Daha sonra Şule Çet'in şüpheli bir şekilde hayatını kaybettiği plazanın güvenlik görevlileri ifade verdi. Her iki görevli de olayın yaşandığı gece sanık Berk Akand'ın çok telaşlı olduğunu ancak Çağatay Aksu'nun çok sakin olduğunu söyledi.
Sanık avukatları tahliye istedi
Hem sanık hem de müdahil avukatları ile sanıklara bugünkü duruşma için son sözleri soruldu. Sanık Çağatay Aksu, suçsuz olduğunu belirterek, beraatini istedi. Aksu'nun avukatı Levent Ekmen ise Çet ailesinin avukatlarını "sosyal medyaya yalan bilgi vererek algı yaratmakla" suçladı. Ekmen ayrıca iddianameyi de eleştirdi.
Ekmen, iddianameye lehlerine olan hiçbir noktanın konmadığını ve bunun sosyal medyada yaratılan algıyla yürütülen bir dava olduğunu belirtti.

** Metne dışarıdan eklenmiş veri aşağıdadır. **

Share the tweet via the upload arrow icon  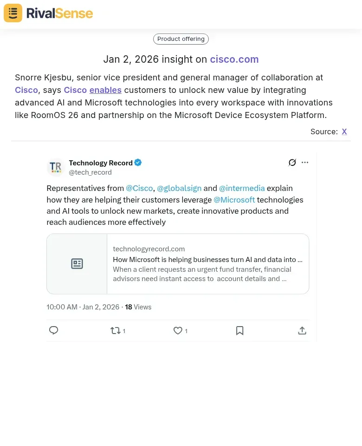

Ekmen, müvekkilim serbest olduğu süre boyunca kaçmadı, eğer suçlu olsa orta zeka seviyesi olsa yurt dışına kaçmıştı diyerek savunma yaptı.
Aranın ardından kararını açıklayan mahkeme heyeti, sanıkların tutukluluk haline devam kararı verdi. Davanın bir sonraki duruşması 15 Mayıs 2019'da görülecek. (EMK)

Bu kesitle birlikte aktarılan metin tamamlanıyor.